The question of reduplication refers to the operations involved in cogitional operation. The general question of reduplication might be posed as: Can lower level operations be operative on higher levels and/or can higher level operations be operative on lower levels? Or, are the operations localized on specific levels of cognition?

For example, can the operations associated with the levels of understanding, judging, and deciding be active on the first level of experience and can the operations of the first level be operative on the higher levels? Or, is, say understanding only a second level operation?

There appears to be two positions of thought in response to these questions:

    (1) The first position presents the various operations of intentionality as localized on specific levels of intentionality. Sensing, perceiving, imaging are first level operations.

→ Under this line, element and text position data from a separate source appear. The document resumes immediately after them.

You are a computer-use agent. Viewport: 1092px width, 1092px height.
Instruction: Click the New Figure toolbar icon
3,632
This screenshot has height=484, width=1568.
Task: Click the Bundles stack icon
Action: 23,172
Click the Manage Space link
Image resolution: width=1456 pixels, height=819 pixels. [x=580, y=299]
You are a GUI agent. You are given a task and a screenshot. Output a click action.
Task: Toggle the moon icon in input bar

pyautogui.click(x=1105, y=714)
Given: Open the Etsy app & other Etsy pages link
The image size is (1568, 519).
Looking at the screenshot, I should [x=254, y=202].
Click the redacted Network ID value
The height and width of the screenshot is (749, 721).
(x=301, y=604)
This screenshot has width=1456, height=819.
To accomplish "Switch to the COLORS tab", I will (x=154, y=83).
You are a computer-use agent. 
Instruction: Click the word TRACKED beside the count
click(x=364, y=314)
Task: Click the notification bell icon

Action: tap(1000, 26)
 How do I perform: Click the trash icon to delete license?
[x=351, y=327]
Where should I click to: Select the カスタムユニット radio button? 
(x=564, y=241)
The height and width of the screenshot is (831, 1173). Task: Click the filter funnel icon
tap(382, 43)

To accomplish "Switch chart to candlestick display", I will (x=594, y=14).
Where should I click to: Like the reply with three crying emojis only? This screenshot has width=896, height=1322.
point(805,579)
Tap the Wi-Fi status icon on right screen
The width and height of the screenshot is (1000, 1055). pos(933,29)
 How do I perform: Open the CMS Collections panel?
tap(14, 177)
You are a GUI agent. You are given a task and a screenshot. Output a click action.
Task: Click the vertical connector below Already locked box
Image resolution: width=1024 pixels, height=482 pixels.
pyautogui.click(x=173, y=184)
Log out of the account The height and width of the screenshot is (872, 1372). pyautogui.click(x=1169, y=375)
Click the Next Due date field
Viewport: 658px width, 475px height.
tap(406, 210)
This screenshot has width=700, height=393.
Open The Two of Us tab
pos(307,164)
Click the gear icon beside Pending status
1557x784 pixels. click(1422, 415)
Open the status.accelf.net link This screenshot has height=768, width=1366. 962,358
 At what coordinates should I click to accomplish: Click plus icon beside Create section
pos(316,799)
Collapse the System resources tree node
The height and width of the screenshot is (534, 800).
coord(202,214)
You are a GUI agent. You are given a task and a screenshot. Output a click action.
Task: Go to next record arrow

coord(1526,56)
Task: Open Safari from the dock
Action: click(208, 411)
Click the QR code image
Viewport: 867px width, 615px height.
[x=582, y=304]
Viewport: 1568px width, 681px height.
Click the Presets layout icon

Inquiring, conceiving, and defining are second level operations. Reflecting, grasping and judging are third level operations. Deliberating, evaluating and deciding are fourth level operations. Each operation is dedicated to a specific level of consciousness as determined by the level's operator. In other words, the operations are fixed on each level. Thus, whenever one is defining, for example, one is engaged in an intentional activity on the second level of consciousness.

    (2) The second position argues that each of the operations of conscious intentionality may be operative on different levels of intentionality. The position is articulated in at least two different ways, for example, McShane and Byrne. Yet, for both, the starting point is that the first position is appears to be too simplistic in its account of the operations of conscious intentionality and their functioning in the different levels.